◆ **Task item**: Copy out, unchanged, the entries below from the "Select the scene 01 thumbnail" line to the final line. Omit pictures.

Pixel coordinate grounding data
>>

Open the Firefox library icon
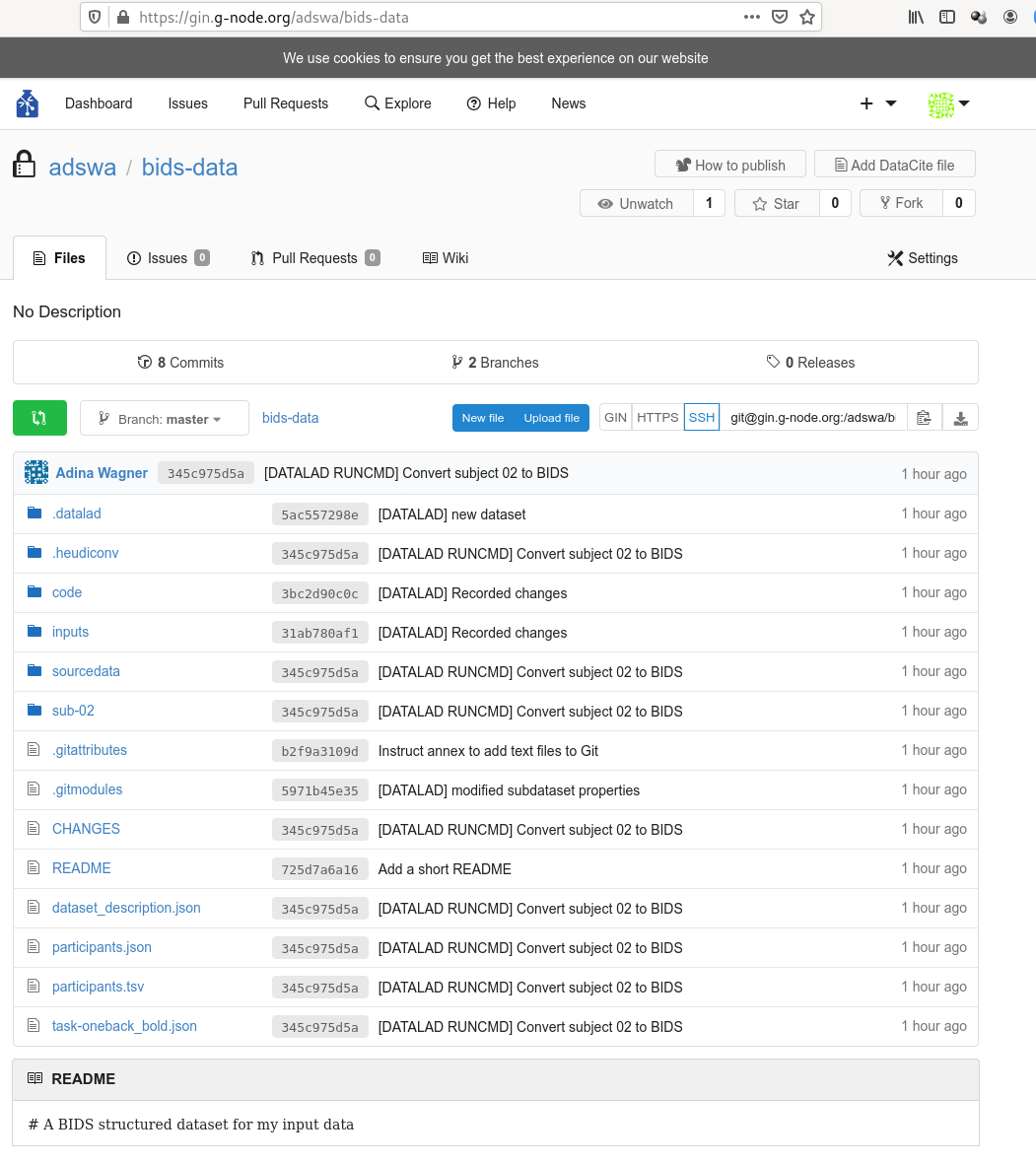Image resolution: width=1036 pixels, height=1163 pixels. click(x=916, y=17)
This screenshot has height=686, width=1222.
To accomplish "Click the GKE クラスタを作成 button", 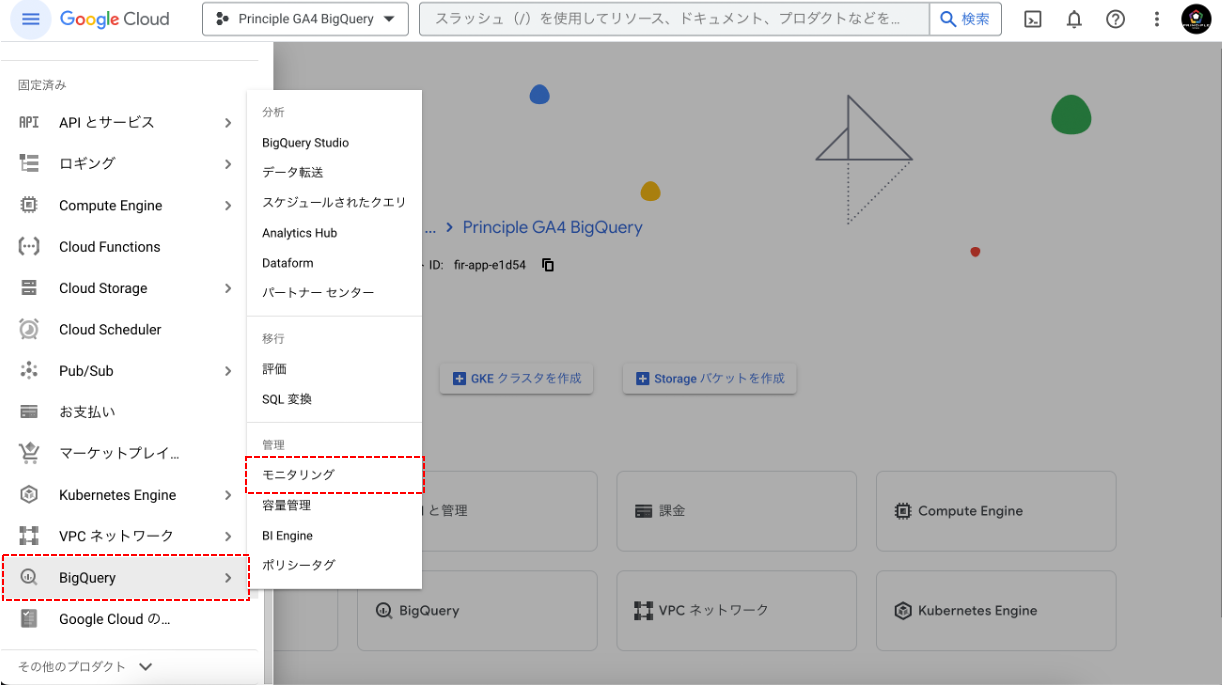I will (516, 379).
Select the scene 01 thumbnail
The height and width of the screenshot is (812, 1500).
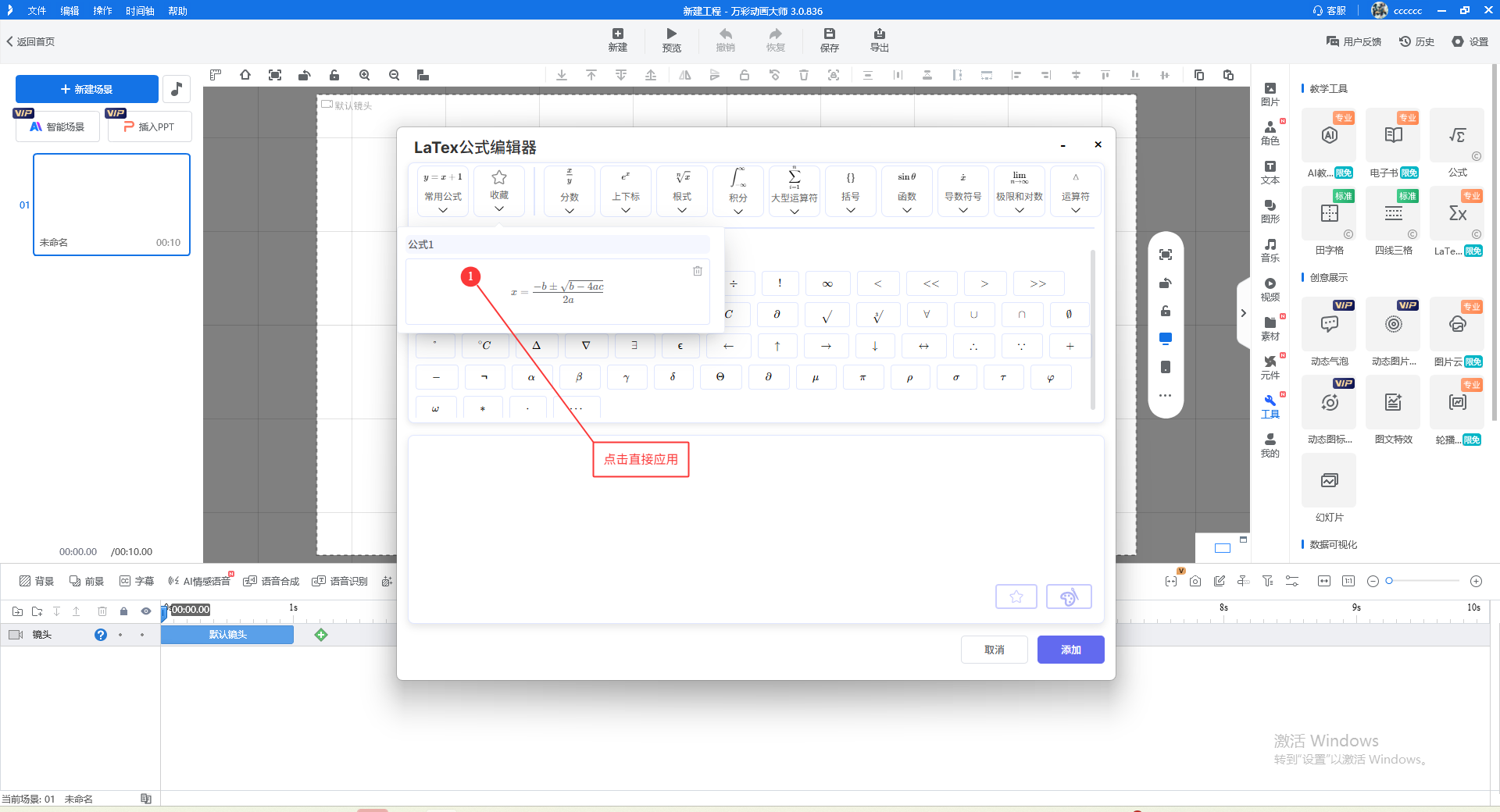[x=112, y=204]
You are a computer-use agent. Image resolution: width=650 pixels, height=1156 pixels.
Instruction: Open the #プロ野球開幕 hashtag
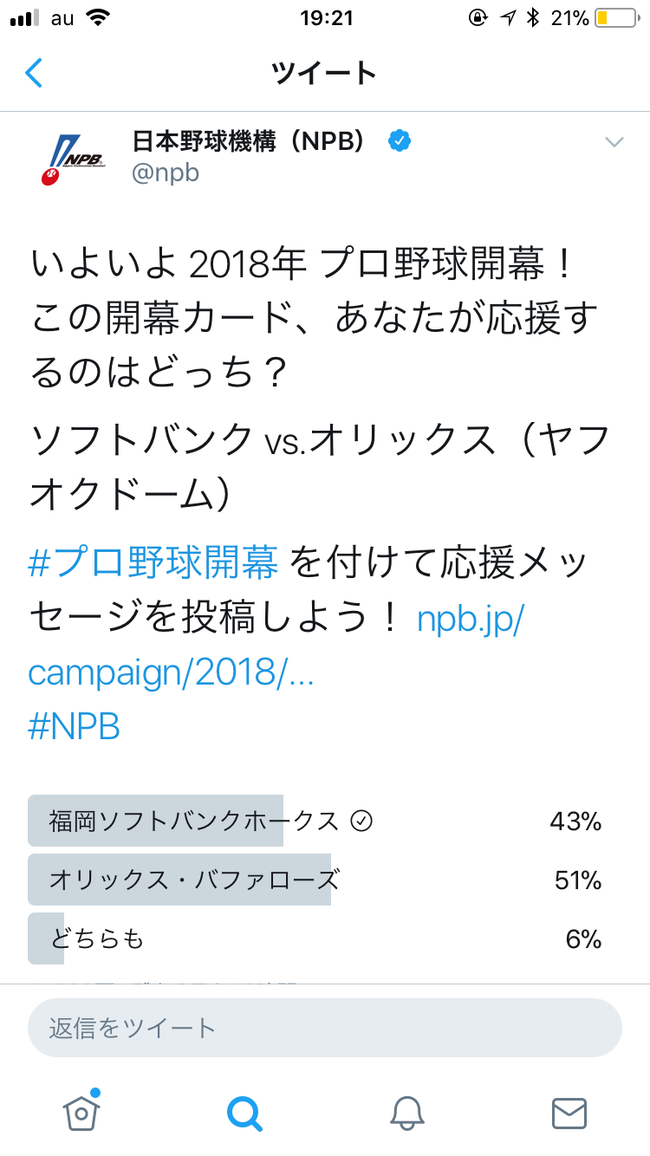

<<

◆ **Result below**:
Select the scene 01 thumbnail
The height and width of the screenshot is (812, 1500).
[x=112, y=204]
You are a computer-use agent. Image resolution: width=650 pixels, height=1156 pixels.
Instruction: Open the #プロ野球開幕 hashtag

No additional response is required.